_Kısa alıştırma_.
Aşağıdaki Haytef metnine göre şu ifadelerin her biri için evet ya da hayır deyin ve kararı belirleyen sözleri metinden harfi harfine alıntılayın: 1. Haytef'te iki cami vardı. 2. Temeloğlu'nun dükkanı daha çok büfe tarzındaydı. 3. Elli yıl önce bölgede yol yoktu.

_Alıntı metin_.
Güzel Hikayeler Tekrar Da Okunabilir

Güzel hikayeler tekrar da okunabilir.

Buradan her hangi bir eski bakkal Ziya yada eski bir ''Haytef '' resmi paylaşılsa, dikkat ediyorum nostalji tavan yapıyor.
Sebebi ne olabiliri biraz sorgulayınca ortaya muthiş bir hikaye çıkıyor.

Haytef:
Haytef çok enteresan bir yer, aslında öyle bir yer yok ama var, Raşot ve Ahoyoz derelerinin çatımında, üç köyün (Gürgenli/Aleva, Yıldızeli ve Beşikçiler) sınırlarının birleştiği, ama aslında civar köyler, yukarıdan Karaağaç, Çeşmeli, Aşağıdan Makraş, diğer yandan Armutluya kadar uzanan köylerin ortak alanı, çarşısı, buluşma yeri.

Bu köylerde yaşamış ve yaşayan herkesin ama özellikle elli yaş üstü herkesin gönlünde çok güzel bir yada bir kaç anısının hatırasının olduğu yer.

Yeni nesil pek bilmez, bundan elli sene önce hayat şimdiki gibi değildi, ayrıntıya girmeden kısaca değinirsek, araba yoktu, yada çok sınırlı sayıda vardı, belki iki yada üç araç, dahada beteri yol yoktu, hal böyle oluncada çevre köylerde yaşayan insanlar ihtiyaçlarını karşılamak için çarşı diye 10 km uzaktaki çayeli yerine burunlarının dibindeki Haytefe gelir, hem biribirlerini görür, hemde alışveriş ihtiyaçlarını karşılarlardı.
O dönem Haytefte neler vardı:
Dört bakkal dükkanı, iki marangoz, iki terzi, berber, yorgancı, iki soğuk demirci(kalaycı) , fırın, ayakkabıcı, sıcak demirci, kahvehane, kasap, hastahane, okul, kuran kursu, iki cami.

Haytef çok kalabalıktı, dereler plaj gibi kalabalık olurdu, sıcak havada dereye girmek için kalabalığın dağılmasını beklerdik, iğne atsan düşmez derlerya öyle kalabalık olurdu, inanırmısınız dere çayında dolaşırken hazır yiyecek konserve kutusundan geçilmezdi.
Harkın başı haytefin plaji idi, yaz sıcağında göle girmek için sıra beklerdik.
En heyecanlı gösteri, Rahmetli Sabri şimşek ile börekçi Ahmet abinin gölde birbirini batırmaya çalışmaları olurdu.

Bakkallarda yok yoktu, aklınıza ne geliyorsa, insanlara ne lazımsa her şey vardı.

Temeloğlunun dükkanı daha çok manifatura ağırlıklıydı, gelinlik elbiseler oradan alınır, cenazelerde dağıtılacak havlu mendil gibi eşyalarda oradan alınırdı.

Çin İsmailin dükkanı daha çok büfe tarzındaydı,

Ziya ve Nuri Yılmaz kardeşlerin dükkanı resmen minik bir avm gibiydi, aklınıza ne gelirse yada gelmezse her şey ama her şey bulunurdu.

_Sağlanan veriler_.
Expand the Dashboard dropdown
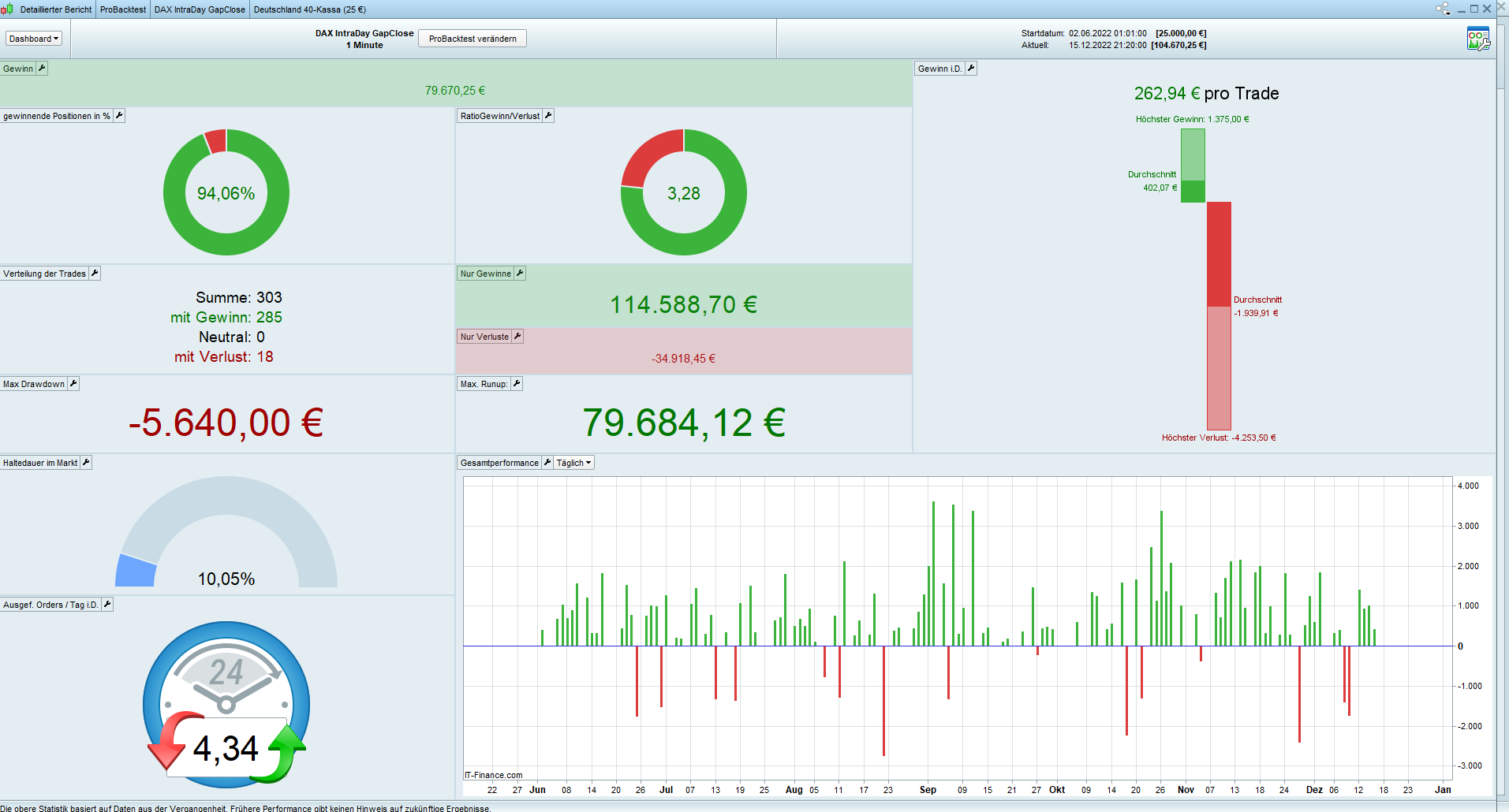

_Çözüm_.
1. Evet: "kuran kursu, iki cami."
2. Hayır: "Temeloğlunun dükkanı daha çok manifatura ağırlıklıydı"
3. Evet: "dahada beteri yol yoktu"